07 janeiro 2011

Pelo que vale a vida (2)


Há cerca de vinte anos Miguel de Unamuno me acompanha. O que ocorre é que tenho sido por demais ingrato, ou digamos melhor, desatento aos seus ensinamentos. Certa vez em Buenos Aires, em uma tarde abafada, como sói ocorrer nos verões portenhos, entrei em uma livraria e estendi a mão para o livrinho de capa vermelha, atraído pela força do título, Del sentimiento trágico de la vida. Eram meus anos existencialistas, e tais palavras me sinalizavam para a paixão inútil da existência humana.

Aos poucos descobri que a presença da fé, em constante luta com a razão, condenava o meu desejo em avançar na filosofia unamuniana. Não eram tempos de paciência, tampouco de concordância. Em outras palavras, nada que arranhasse a interpretação sartriana da vida merecia minha contemplação.

Com isso, posterguei indefinidamente a compreensão do olhar sensível de Unamuno. Nem o sentimento faz do consolo, verdade; nem a razão faz da verdade, consolo. Se por um lado a razão é o impeditivo para o desejo vital da imortalidade, a fé nos dá a aceitação da imortalidade, mas graças à nossa condição humana, em meio à permanente dúvida e incerteza.

E diz Unamuno, A fome de Deus, a sede de eternidade, de sobreviver, nos afogará sempre esse pobre gozo da vida, que passa e não fica. A pura agonia, que nos projeta para o futuro, sem definir ao certo o que virá. Mas não é suficiente ao humano satisfazer-se com sua finitude, ou, de outro modo, essa consciência não lhe trará sossego. Há uma verdade (a esperança?) que se coloca para além de nossos propósitos... Oh, quem pudera prolongar este doce momento e dormir nele e nele eternizar-se!...

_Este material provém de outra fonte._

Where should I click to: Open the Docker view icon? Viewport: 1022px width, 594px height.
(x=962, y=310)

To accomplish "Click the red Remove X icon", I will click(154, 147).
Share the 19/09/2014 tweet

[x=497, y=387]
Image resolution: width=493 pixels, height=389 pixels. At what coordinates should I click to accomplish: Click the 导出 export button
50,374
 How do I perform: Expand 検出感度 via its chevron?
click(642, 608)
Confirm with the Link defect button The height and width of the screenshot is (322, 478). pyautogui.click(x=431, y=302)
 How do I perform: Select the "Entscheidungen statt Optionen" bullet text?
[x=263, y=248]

E o que se pode indagar acerca da razão da imortalidade? (...) Para que queres ser imortal? Não entendo a pergunta, porque é perguntar a razão da razão, o fim do fim, o princípio do princípio... Ou dito de outra maneira, A fé na imortalidade é irracional. E, no entanto, fé, vida e razão se necessitam mutuamente (...) Razão e fé são dois inimigos que não podem sustentar-se um sem o outro...

***

Miguel de Unamuno era o reitor da universidade de Salamanca, quando da cerimônia do Día de la Raza. Na ocasião, o general Millán Astray, um dos líderes do alzamiento, fez uma alocução em que proferiu o clássico grito de guerra falangista, Viva la muerte!
A resposta de Unamuno não tardou, eloquente:

Acabo de ouvir o grito necrófilo e sem sentido de Viva la muerte! Isso me soa o mesmo que Morra a vida! (...) O general Millán Astray é um inválido. Não é preciso dizê-lo em um tom mais baixo. É um inválido de guerra. Também o foi Cervantes. Porém, os extremos não servem como norma. Desgraçadamente, há hoje em dia demasiados inválidos... E logo haverá mais se Deus não remediar. Me dói pensar que o general Millán Astray possa ditar as normas da psicologia de massas. Um inválido que careça da grandeza espiritual de Cervantes, que era um homem - não um super homem - viril e completo, apesar de suas mutilações; um inválido, como disse, que careça dessa superioridade de espírito, costuma sentir-se aliviado vendo como aumenta o número de mutilados ao seu redor.

Houve um tumulto no plenário. Há que se recordar que esse pronunciamento se deu em um recinto coalhado de altas patentes franquistas. Segundo a descrição do historiador Rafael Abella, da qual me utilizo, Unamuno aguentou a tormenta e sua voz retomou a firmeza, prosseguindo em seu discurso,

Este é o templo da inteligência. E eu sou seu sumo sacerdote. Vós estais profanando este sagrado recinto. Eu sempre fui, diga o que diga o provérbio, um profeta em meu próprio país. Vencereis, mas não convencereis. Vencereis porque tereis força bruta de sobra, mas não convencereis porque convencer significa persuadir. E para persuadir, necessitais algo que vos falta, razão e direito na luta. Me parece inútil pedir-vos que penseis na Espanha. Tenho dito.

Miguel de Unamuno não sobreviveria à guerra civil espanhola, falecendo poucos meses mais tarde, na mesma Salamanca.